Aachen: Ein Torjäger, der die Chancen riechen kann

Aachen: Ein Torjäger, der die Chancen riechen kann

Natürlich hatte auch Cottbus Trainer Pele Wollitz auf den gegnerischen Sturmführer aufmerksam gemacht. Die Spielweise von Benjamin Auer hat sich im Lauf des letzten Jahrzehnts herumgesprochen, ebenso seine Torgefahr. Theoretisch war der Fall geklärt.

In der Praxis beobachtete Wollitz dann Erstaunliches. Auer durfte zweimal von der gleichen Stelle im Fünfmeterraum aus treffen. Im Radius von vier Metern befand sich kein Spieler, so als wäre der Stürmer von einer hoch ansteckenden Krankheit befallen.

Auer ist schon ein Phänomen, in 81 Spielen für Aachen hat der 30-Jährige stolze 43 Tore erzielt. Aktuell steht das Konto bei 13 Treffern, Auer wird vermutlich seinen Rekord (16 Tore in 08/09) verbessern.

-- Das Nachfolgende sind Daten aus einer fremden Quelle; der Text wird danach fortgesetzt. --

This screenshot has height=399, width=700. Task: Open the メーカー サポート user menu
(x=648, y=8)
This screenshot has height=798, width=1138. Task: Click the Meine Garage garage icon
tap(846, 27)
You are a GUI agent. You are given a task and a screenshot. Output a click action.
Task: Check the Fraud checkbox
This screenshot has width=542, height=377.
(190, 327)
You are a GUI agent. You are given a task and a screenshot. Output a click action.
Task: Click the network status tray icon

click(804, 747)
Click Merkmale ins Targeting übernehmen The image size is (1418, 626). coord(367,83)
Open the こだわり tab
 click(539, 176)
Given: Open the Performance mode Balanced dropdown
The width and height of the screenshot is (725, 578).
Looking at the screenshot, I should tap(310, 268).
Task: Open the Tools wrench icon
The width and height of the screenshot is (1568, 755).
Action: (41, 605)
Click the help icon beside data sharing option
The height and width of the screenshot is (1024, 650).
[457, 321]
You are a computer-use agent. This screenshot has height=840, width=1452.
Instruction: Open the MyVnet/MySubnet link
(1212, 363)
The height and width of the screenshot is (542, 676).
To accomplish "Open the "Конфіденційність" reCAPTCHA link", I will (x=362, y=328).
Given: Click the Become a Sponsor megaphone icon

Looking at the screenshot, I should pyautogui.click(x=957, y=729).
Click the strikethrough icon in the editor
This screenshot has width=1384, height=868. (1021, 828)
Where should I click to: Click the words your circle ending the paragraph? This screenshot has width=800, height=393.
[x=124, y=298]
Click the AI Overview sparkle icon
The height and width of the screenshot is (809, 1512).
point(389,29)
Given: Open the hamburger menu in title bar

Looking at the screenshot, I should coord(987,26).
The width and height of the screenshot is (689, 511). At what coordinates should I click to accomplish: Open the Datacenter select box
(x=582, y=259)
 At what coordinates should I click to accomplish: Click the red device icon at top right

Eine nachvollziehbare Erklärung für die imposante Quote? „Das Spiel in Aachen ist auf mich zugeschnitten, ich habe schon Leute, die mich suchen”, sagt er. Zudem besitzt er eine Fähigkeit, die man nicht antrainieren kann: Auer kann Torchancen erahnen. Vielleicht hat so eine Torchance ja auch einen Geruch, wie frischer Wind oder wie Moschus. Er hat die Nase dafür.

Die Trainer haben vor der Saison von 20 Saisontreffern gesprochen. „Das war nicht meine Vorgabe”, sagt er. „Die Trainer wollen möglichst viele Tore sehen, damit sie mich für 2,50 Euro verkaufen können”, sagt er. Ein Scherz.

Natürlich hat er auch ein persönliches Tor-Ziel, das hält er aber lieber unter Verschluss. Kleine Ausnahme: „Meinem Söhnchen flüstere ich die Zahl abends immer ins Ohr.”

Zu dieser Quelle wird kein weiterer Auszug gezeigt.